Bilker Arcaden: Die Stunde der Schnäppchenjäger
VON CHRISTIAN HERRENDORF - zuletzt aktualisiert: 24.09.2008 - 07:30Düsseldorf (RPO). Plötzlich hört keiner mehr Bürgermeister Friedrich Conzen zu. Der CDU-Fraktionschef spricht gerade von Konkurrenz, die den Einzelhandel belebt, und täglichen Anstürmen, die er den Bilker Arcaden wünscht, da tauchen auf der anderen Seite des Absperrgitters zwei junge Männer mit roten Prospekten auf. Danach sehen und hören sie nur noch Zahlen: 10 Euro, 366 Euro, 499 Euro – die Preise für die beliebtesten Angebote am Eröffnungstag.
Laut Betreiber MFI besuchten gestern sogar mehr als die erhofften 100 000 Neugierigen die Bilker Arcaden. Die Polizei registrierte dennoch keine besonderen Vorkomnisse. Die Feuerwehr rückte zwar mehrfach aus, auch am Abend, stellte aber ebenso oft Fehlalarm fest. Die Sanitäter berichteten von einem ruhigen Arbeitstag.

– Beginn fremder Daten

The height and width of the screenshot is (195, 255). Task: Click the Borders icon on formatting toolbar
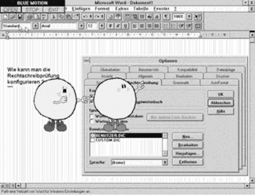point(197,26)
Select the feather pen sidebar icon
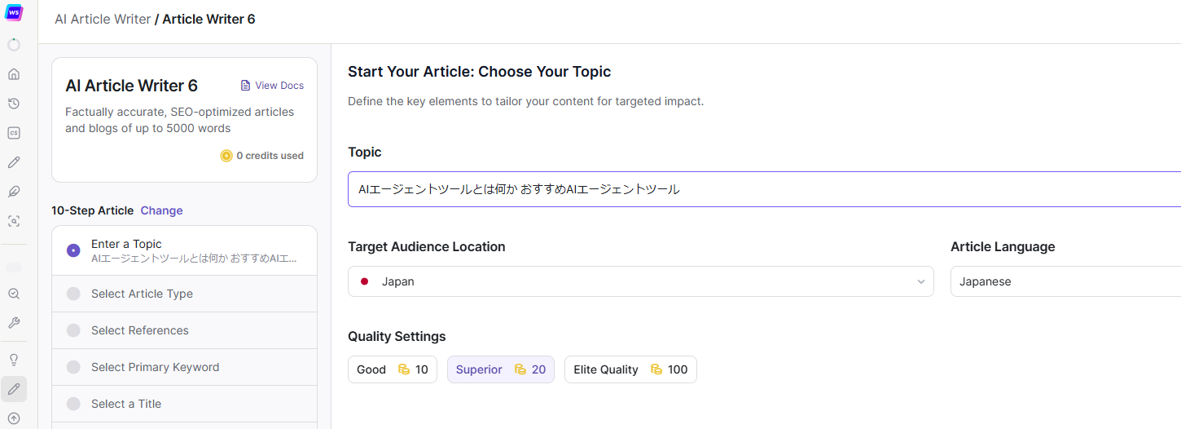 (x=14, y=192)
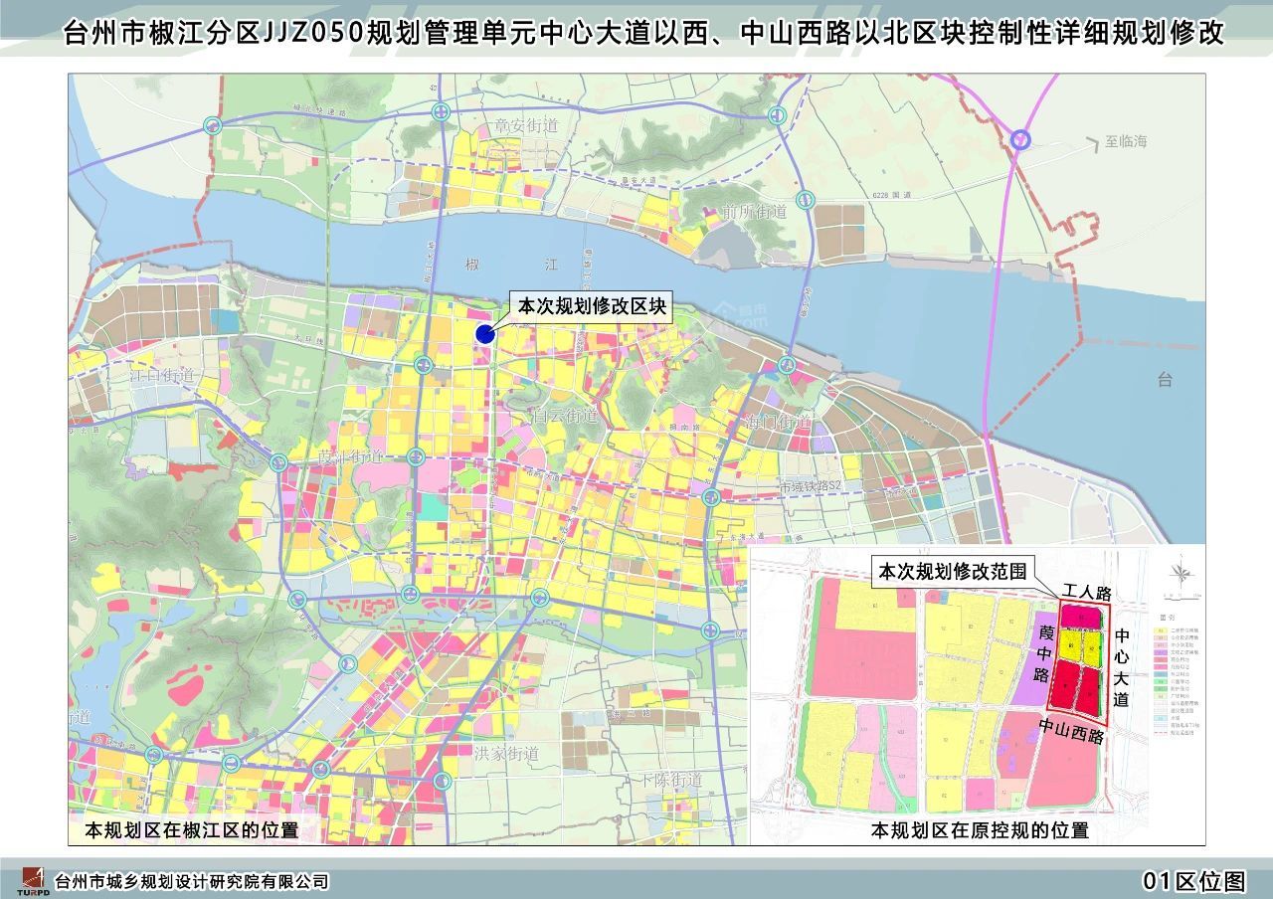Click the interchange icon right of 前所街道 label
The height and width of the screenshot is (899, 1273).
(808, 199)
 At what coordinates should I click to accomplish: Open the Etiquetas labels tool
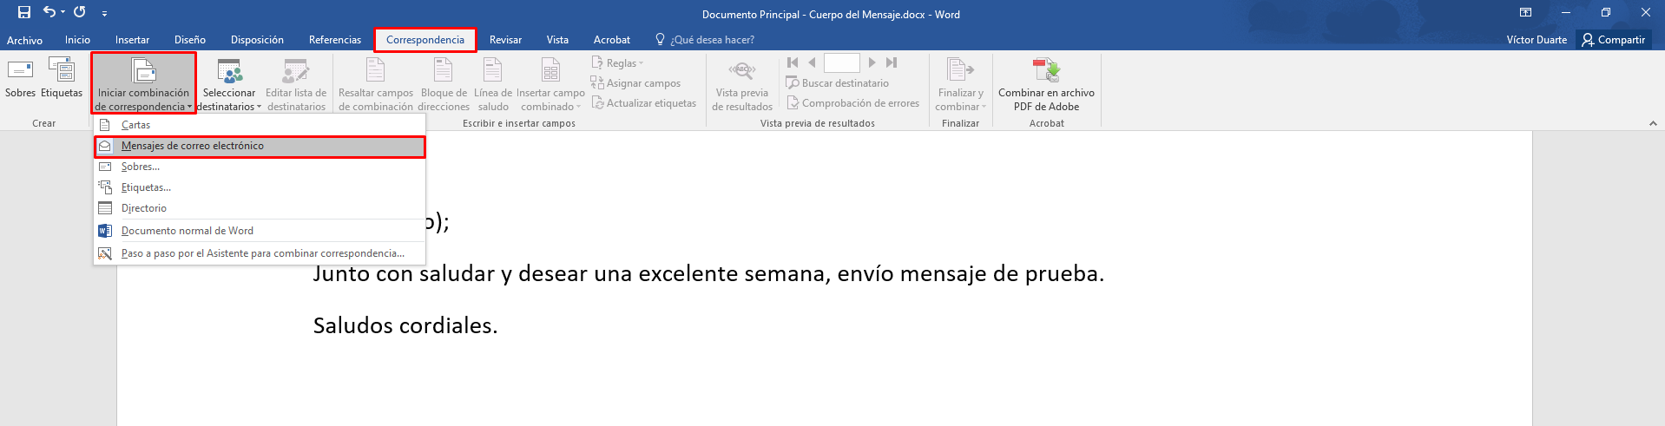(62, 78)
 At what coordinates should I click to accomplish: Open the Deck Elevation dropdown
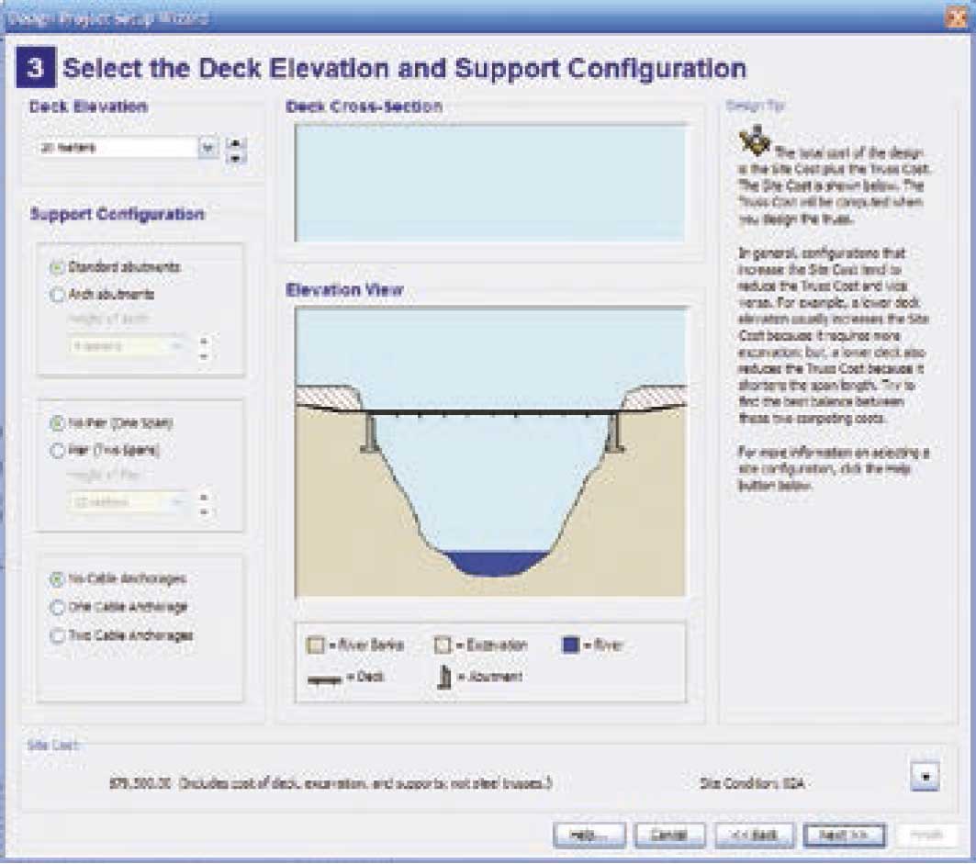208,147
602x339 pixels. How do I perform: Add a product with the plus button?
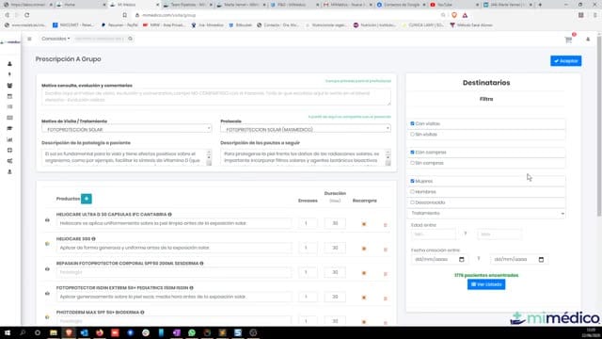point(87,199)
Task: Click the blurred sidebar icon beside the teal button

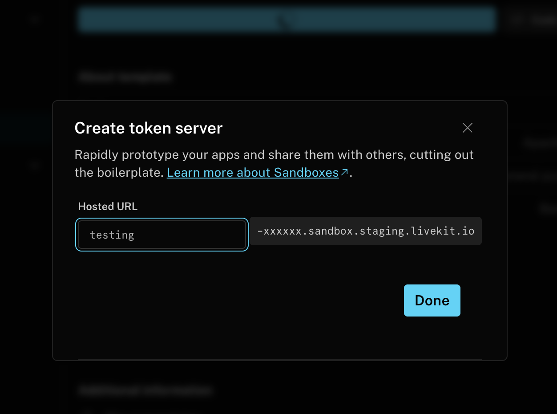Action: point(35,20)
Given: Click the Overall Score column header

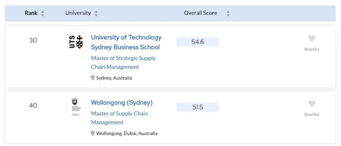Looking at the screenshot, I should [x=200, y=13].
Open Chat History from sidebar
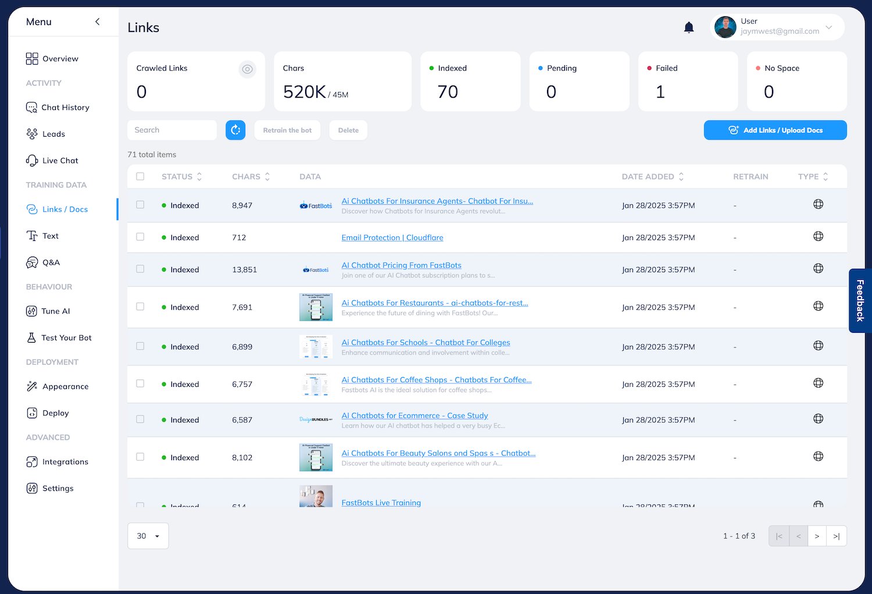The image size is (872, 594). [65, 108]
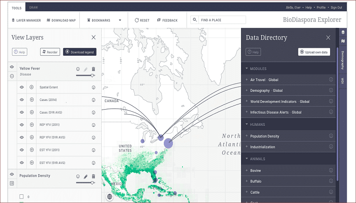This screenshot has width=356, height=203.
Task: Delete the Yellow Fever layer
Action: (x=94, y=69)
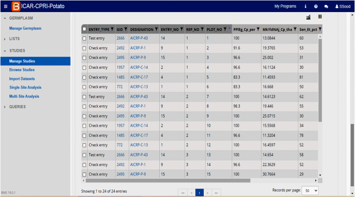Click the chart visualization icon above table
Image resolution: width=355 pixels, height=197 pixels.
[309, 17]
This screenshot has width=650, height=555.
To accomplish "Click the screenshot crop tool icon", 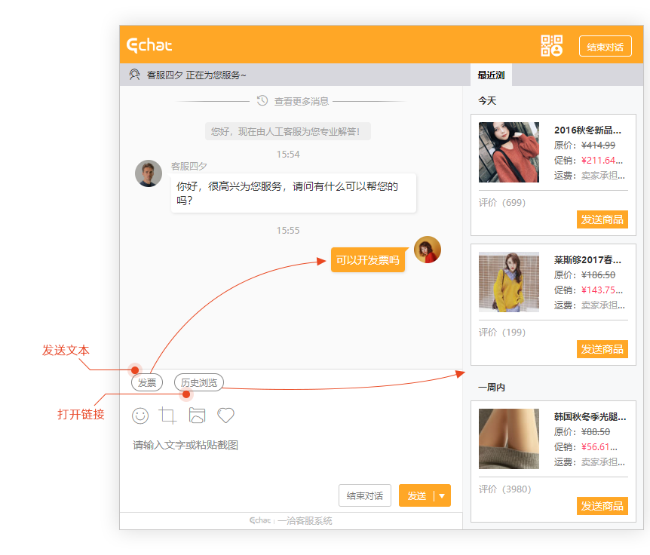I will (x=168, y=415).
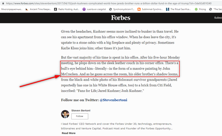Click Steven Bertoni's author avatar
Screen dimensions: 222x136
[65, 114]
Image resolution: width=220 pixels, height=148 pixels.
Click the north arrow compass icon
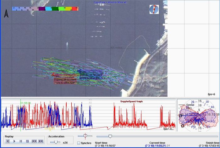coord(6,13)
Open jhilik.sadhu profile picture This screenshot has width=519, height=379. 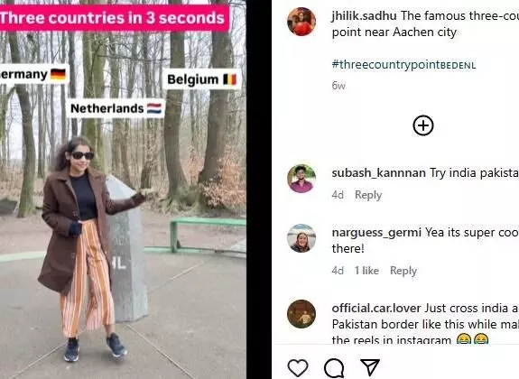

Zwei Stunden, bevor die Reden enden, die roten Bänder fallen und die Türen öffnen, wirken die Sicherheits- und Rettungskräfte pessimistischer. 20 Sanitäter und 50 Ordner stehen rund um die Absperrgitter, weil sie für 8 Uhr mit bis zu 5000 stürmischen Schnäppchenjägern rechnen. Die künftigen Laptop-, Fernseher- und Bügeleisen-Besitzer aber kommen langsam, erst um halb acht sind die Zäune von Besuchern verdeckt.
Zu diesem Zeitpunkt trifft auch die erste weibliche Besucherin ein. Sie begleitet ihren Mann. Dessen Geschlechtsgenossen versuchen, entweder breitbeinig möglichst viele Quadratzentimeter am Zaun zu besetzen oder unbeteiligt um die Menge zu schleichen, um eine günstige Startposition in Reihe vier bis sechs zu finden.
Die Reden enden, die Bänder fallen, die Türen öffnen – und 119 Geschäfte bleiben ungeachtet links und rechts liegen. Die Besucher der ersten Stunde stürmen den 120. Laden. Über die Rolltreppen (Fahrtrichtung irrelevant) eilen sie zum Mediamarkt. Der begrüßt seine ersten Kunden mit einem Lied der Gruppe 2Raumwohnung: „36 Grad, und es wird immer heißer“.
Der schnellste Mann schnappt den ersten Laptop, sein Bauch bahnt ihm den Weg zur Kasse. Hinter ihm schleift einer zwei Pappkartons, auf denen 80-Zentimeter-Fernseher abgebildet sind. Daneben fordert einer Verstärkung an, Fernseher und Laptop sind zu viel für ihn.
Im Tiefgeschoss schneiden bei Aldi drei Costa Ricanerinnen einsam Ananas. H & M in der Etage darüber öffnet erst um 11 Uhr, in den anderen Modegeschäften des Erdgeschoss stehen nur Verkäuferinnen. Im Mediamarkt ist inzwischen nichts mehr von „36 Grad“ zu hören. Es riecht aber so.